**WHAT THIS EXERCISE ASKS:**
• a. Answer these questions from the slender greenhood text, one per line:
(i) How many leaves make up the rosette on flowering plants?
(ii) Who first formally described the species, and in what year?
(iii) In what kind of place does the plant usually grow?
• b. Summarize the slender greenhood text in two sentences.

**TEXT PASSAGE:**

Pterostylis foliata, commonly known as the slender greenhood, is a species of orchid widespread in south-eastern Australia and New Zealand. Flowering plants have a rosette of three to six, dark green, crinkled leaves crowded around the flowering stem and a single dark green and brown flower with a deep V-shaped sinus between the lateral sepals.

==Description==
Pterostylis foliata is a terrestrial, perennial, deciduous, herb with an underground tuber. Flowering plants have a rosette of between three and six dark green, crinkled leaves crowded around the base of the flowering stem, each leaf 30–80 mm long and 10–16 mm wide. A single flower 17–20 mm long and 7–9 mm wide is borne on a spike 120–300 mm high. The flowers are dark green and brown. The dorsal sepal and petals are fused, forming a hood or "galea" over the column but the dorsal sepal is longer than the petals and has a sharp point on its end. The lateral sepals are erect and in contact with the galea, and there is a deep, V-shaped sinus between the lateral sepals. The labellum is 12–15 mm long, 2–3 mm wide, brown and blunt and protrudes above the sinus. Flowering occurs from August to January.

==Taxonomy and naming==
Pterostylis foliata was first formally described in 1853 by Joseph Dalton Hooker from a specimen collected in the Ruahine Mountains on the North Island of New Zealand. The description was published in Flora Novae-Zelandiae. The specific epithet (foliata) is a Latin word meaning "leafy".

==Distribution and habitat==
The slender greenhood usually grows in moist, grassy forest in shady places. It is widespread but uncommon in New South Wales south from near Batlow, in Victoria, south-eastern South Australia, Tasmania and both islands of New Zealand.

**Dataset items:**
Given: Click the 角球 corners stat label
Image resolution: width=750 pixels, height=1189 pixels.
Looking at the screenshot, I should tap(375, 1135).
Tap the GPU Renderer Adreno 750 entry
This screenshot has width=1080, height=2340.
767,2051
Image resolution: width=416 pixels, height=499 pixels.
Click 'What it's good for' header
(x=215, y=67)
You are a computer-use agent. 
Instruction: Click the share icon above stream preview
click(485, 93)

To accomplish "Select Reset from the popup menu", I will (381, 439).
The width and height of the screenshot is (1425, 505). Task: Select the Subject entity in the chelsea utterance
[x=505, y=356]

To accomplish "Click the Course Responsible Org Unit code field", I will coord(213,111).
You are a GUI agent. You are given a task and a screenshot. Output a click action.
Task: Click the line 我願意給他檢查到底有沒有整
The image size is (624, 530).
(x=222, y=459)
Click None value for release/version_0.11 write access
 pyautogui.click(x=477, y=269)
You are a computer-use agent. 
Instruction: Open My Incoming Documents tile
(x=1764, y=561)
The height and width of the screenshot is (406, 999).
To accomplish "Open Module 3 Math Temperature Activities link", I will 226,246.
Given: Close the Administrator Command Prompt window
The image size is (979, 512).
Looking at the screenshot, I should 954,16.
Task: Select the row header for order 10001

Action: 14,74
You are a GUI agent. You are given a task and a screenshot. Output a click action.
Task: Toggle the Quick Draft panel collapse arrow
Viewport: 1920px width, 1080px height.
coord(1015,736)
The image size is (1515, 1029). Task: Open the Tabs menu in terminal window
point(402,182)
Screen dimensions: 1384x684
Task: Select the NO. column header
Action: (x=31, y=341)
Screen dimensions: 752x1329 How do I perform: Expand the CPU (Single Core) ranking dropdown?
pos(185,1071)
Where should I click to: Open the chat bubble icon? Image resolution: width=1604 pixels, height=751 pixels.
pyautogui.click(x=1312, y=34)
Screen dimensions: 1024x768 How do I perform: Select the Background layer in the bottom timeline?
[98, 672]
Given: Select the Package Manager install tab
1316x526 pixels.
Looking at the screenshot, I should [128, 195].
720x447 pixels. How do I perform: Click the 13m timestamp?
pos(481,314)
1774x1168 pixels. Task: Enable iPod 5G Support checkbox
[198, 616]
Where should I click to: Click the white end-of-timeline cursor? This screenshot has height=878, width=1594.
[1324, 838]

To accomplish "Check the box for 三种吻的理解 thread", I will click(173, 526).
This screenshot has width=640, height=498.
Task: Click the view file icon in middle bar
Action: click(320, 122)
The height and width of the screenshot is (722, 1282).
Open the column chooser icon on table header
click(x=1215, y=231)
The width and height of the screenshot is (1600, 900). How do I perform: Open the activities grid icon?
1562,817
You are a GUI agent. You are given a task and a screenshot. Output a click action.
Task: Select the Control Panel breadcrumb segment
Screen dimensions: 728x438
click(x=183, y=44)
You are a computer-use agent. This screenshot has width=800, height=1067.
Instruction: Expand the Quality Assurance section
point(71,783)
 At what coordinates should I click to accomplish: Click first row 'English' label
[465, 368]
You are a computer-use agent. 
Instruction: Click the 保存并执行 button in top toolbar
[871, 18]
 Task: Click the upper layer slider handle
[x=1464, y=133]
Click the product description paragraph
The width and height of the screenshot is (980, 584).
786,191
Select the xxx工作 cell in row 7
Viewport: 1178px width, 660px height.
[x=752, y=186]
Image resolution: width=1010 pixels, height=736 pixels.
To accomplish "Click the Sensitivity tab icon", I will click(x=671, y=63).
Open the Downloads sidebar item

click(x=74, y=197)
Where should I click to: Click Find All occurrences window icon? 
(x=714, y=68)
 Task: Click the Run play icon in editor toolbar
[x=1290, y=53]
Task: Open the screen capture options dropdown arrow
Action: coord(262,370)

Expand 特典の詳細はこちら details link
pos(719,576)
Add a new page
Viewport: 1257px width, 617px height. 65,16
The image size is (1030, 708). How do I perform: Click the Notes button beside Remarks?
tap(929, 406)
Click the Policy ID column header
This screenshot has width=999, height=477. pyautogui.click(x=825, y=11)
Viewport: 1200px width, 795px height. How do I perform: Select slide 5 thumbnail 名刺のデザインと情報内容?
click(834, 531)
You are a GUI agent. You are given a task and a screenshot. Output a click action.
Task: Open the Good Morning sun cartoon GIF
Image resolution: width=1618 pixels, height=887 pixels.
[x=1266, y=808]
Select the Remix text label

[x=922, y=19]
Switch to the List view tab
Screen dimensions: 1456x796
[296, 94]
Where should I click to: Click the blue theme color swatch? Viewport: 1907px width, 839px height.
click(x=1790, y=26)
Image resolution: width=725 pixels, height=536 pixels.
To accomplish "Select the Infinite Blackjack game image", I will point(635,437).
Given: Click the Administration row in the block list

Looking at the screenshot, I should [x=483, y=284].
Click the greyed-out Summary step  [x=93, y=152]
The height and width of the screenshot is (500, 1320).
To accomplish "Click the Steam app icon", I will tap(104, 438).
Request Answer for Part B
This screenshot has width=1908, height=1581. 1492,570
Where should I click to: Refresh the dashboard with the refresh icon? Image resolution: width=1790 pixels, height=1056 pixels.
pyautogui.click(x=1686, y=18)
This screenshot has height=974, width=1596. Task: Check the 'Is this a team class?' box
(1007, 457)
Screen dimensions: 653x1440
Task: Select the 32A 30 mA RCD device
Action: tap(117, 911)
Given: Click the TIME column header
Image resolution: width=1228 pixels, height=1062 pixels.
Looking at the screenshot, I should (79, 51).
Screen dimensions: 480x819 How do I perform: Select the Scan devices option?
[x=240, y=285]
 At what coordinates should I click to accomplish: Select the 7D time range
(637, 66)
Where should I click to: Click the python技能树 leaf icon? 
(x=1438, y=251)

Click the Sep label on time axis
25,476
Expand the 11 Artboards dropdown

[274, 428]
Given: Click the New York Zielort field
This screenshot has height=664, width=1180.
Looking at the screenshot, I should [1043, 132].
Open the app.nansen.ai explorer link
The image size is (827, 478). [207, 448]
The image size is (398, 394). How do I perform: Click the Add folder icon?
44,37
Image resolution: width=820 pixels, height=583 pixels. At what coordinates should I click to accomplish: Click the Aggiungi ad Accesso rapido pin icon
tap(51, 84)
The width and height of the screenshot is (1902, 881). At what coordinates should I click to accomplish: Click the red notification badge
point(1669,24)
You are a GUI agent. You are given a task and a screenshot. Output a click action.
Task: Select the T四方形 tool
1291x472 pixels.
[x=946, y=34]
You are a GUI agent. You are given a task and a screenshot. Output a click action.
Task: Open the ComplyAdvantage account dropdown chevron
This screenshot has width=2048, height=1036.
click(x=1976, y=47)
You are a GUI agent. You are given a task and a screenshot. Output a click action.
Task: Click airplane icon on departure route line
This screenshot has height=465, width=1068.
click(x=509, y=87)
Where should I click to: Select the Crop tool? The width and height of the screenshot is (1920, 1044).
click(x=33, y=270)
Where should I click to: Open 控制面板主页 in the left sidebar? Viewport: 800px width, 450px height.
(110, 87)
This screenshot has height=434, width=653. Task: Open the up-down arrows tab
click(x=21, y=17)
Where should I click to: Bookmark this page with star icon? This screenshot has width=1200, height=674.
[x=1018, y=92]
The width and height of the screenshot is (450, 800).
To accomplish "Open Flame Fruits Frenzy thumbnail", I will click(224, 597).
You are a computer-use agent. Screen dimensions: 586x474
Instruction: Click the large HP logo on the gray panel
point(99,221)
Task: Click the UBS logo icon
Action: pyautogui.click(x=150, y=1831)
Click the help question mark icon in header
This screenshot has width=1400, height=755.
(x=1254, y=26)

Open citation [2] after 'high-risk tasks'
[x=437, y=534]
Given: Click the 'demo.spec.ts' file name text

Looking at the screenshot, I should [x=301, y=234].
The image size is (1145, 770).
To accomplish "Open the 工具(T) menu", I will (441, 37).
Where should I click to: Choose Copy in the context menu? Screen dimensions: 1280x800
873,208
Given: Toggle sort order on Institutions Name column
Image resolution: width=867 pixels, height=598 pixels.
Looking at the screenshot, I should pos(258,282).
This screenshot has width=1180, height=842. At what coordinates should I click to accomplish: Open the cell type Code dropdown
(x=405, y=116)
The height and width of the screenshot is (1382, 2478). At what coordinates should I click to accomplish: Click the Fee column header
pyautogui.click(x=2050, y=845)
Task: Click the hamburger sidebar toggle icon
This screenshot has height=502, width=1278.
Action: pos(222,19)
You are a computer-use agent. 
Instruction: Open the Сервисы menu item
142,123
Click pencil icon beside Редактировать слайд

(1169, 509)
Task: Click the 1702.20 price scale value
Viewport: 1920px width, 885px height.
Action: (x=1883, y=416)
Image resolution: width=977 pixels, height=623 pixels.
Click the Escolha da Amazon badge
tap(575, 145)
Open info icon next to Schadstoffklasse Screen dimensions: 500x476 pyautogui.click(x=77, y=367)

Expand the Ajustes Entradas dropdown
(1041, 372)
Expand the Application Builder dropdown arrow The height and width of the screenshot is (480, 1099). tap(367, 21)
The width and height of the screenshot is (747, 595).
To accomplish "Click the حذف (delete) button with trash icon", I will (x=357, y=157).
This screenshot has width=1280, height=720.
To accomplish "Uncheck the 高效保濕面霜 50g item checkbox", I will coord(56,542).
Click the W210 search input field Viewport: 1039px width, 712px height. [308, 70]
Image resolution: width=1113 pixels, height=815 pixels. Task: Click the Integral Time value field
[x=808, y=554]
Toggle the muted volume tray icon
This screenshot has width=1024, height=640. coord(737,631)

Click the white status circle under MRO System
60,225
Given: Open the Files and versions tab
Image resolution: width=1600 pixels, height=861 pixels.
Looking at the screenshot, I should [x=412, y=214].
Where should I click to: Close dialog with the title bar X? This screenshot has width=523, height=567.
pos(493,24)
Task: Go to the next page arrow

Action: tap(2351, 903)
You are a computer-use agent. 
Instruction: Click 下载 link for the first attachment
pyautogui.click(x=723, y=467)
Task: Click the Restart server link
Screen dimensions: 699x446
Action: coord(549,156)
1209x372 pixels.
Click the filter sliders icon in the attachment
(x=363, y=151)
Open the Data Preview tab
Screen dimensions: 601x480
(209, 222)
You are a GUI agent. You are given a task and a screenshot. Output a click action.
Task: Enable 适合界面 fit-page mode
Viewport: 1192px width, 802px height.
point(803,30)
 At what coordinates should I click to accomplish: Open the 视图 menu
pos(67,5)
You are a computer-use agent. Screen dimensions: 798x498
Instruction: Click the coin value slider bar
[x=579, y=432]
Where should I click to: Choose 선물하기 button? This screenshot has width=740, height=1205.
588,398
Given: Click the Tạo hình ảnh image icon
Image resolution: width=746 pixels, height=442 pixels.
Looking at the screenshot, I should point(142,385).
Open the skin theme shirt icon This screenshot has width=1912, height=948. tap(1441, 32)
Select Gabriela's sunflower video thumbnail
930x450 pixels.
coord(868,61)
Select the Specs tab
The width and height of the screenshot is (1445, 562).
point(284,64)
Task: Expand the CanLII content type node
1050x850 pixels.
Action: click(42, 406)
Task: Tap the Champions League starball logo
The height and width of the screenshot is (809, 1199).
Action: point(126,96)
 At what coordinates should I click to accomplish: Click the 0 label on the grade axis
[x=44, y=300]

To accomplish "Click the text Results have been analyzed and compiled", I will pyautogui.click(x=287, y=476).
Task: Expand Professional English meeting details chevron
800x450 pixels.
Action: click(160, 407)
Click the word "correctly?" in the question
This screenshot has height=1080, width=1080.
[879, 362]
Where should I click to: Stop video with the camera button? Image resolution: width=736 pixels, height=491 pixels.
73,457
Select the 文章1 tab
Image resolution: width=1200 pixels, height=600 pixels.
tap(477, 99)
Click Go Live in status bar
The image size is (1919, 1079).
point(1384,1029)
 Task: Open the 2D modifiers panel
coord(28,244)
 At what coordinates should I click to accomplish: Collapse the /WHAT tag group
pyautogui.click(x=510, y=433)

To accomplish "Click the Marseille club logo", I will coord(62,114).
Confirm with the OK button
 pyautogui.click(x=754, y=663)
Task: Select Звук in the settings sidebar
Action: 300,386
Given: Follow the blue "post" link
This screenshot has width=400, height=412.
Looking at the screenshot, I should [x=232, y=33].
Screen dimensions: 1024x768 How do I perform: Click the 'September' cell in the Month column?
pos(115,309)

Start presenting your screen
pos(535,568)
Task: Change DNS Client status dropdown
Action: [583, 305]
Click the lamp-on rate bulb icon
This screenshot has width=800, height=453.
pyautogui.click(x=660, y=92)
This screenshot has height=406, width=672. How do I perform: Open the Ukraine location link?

**ANSWER SECTION:**
• a.
(i) Between three and six.
(ii) Joseph Dalton Hooker, in 1853.
(iii) In moist, grassy forest in shady places.

• b. Pterostylis foliata, the slender greenhood, is an orchid of south-eastern Australia and New Zealand with a rosette of three to six dark green, crinkled leaves and a single dark green and brown flower. Joseph Dalton Hooker first formally described it in 1853, and it usually grows in moist, grassy forest in shady places.